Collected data
····················

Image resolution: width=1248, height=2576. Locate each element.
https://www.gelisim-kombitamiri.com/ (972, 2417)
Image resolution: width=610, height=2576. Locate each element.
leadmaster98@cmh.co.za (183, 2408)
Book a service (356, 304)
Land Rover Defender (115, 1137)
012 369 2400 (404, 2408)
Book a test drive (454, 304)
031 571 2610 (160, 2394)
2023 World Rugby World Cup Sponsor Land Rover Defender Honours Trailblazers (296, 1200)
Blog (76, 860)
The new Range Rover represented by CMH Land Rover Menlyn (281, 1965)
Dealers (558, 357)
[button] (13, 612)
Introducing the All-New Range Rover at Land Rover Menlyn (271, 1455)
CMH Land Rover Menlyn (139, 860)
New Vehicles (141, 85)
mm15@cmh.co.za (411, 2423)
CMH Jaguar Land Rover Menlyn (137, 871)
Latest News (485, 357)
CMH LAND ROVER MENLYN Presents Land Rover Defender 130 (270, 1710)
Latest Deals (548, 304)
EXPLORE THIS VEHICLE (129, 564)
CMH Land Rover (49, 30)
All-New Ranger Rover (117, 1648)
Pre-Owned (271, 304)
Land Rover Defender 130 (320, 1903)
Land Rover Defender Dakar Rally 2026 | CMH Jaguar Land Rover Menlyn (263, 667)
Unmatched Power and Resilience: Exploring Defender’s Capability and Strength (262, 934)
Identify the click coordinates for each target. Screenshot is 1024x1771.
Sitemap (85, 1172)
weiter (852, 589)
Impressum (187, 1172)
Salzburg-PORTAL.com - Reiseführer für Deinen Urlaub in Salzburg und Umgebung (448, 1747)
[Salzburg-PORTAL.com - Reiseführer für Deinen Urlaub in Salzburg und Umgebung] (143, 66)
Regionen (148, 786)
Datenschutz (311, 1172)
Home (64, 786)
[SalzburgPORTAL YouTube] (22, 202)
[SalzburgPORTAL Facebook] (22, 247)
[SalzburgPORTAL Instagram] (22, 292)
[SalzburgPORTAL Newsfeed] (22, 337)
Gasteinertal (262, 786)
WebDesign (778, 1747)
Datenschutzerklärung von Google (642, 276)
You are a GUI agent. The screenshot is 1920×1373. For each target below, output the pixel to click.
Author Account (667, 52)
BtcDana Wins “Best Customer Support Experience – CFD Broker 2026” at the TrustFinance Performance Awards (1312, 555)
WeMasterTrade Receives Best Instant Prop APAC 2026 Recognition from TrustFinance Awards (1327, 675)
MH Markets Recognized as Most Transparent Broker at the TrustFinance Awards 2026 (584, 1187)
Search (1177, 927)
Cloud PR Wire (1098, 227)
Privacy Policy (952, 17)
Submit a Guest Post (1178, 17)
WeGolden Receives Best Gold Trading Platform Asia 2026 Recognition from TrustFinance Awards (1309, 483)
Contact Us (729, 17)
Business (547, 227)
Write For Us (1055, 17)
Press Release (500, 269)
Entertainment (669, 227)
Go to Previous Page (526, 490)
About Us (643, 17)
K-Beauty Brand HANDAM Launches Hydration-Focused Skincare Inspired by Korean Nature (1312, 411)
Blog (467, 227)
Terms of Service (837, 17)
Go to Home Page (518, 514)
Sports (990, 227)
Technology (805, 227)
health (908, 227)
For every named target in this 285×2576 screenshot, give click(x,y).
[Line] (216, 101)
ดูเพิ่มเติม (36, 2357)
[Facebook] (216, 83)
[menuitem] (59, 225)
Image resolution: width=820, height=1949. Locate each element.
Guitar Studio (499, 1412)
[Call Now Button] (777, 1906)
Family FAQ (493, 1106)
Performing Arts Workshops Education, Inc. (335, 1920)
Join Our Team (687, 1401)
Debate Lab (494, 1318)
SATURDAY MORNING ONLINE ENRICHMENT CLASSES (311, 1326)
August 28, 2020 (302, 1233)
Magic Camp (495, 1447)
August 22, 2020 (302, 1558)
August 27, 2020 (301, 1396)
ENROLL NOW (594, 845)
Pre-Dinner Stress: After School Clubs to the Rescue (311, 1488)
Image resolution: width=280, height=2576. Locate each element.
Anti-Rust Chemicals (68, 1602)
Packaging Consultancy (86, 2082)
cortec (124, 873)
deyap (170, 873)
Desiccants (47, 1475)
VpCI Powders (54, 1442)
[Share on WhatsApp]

····················

Aim of the task | What is needed is every line from the start of the entries through the line containing "Latest News (485, 357)", returned word for word and nothing else.

Exercise result |
Image resolution: width=1248, height=2576. Locate each element.
https://www.gelisim-kombitamiri.com/ (972, 2417)
Image resolution: width=610, height=2576. Locate each element.
leadmaster98@cmh.co.za (183, 2408)
Book a service (356, 304)
Land Rover Defender (115, 1137)
012 369 2400 (404, 2408)
Book a test drive (454, 304)
031 571 2610 (160, 2394)
2023 World Rugby World Cup Sponsor Land Rover Defender Honours Trailblazers (296, 1200)
Blog (76, 860)
The new Range Rover represented by CMH Land Rover Menlyn (281, 1965)
Dealers (558, 357)
[button] (13, 612)
Introducing the All-New Range Rover at Land Rover Menlyn (271, 1455)
CMH Land Rover Menlyn (139, 860)
New Vehicles (141, 85)
mm15@cmh.co.za (411, 2423)
CMH Jaguar Land Rover Menlyn (137, 871)
Latest News (485, 357)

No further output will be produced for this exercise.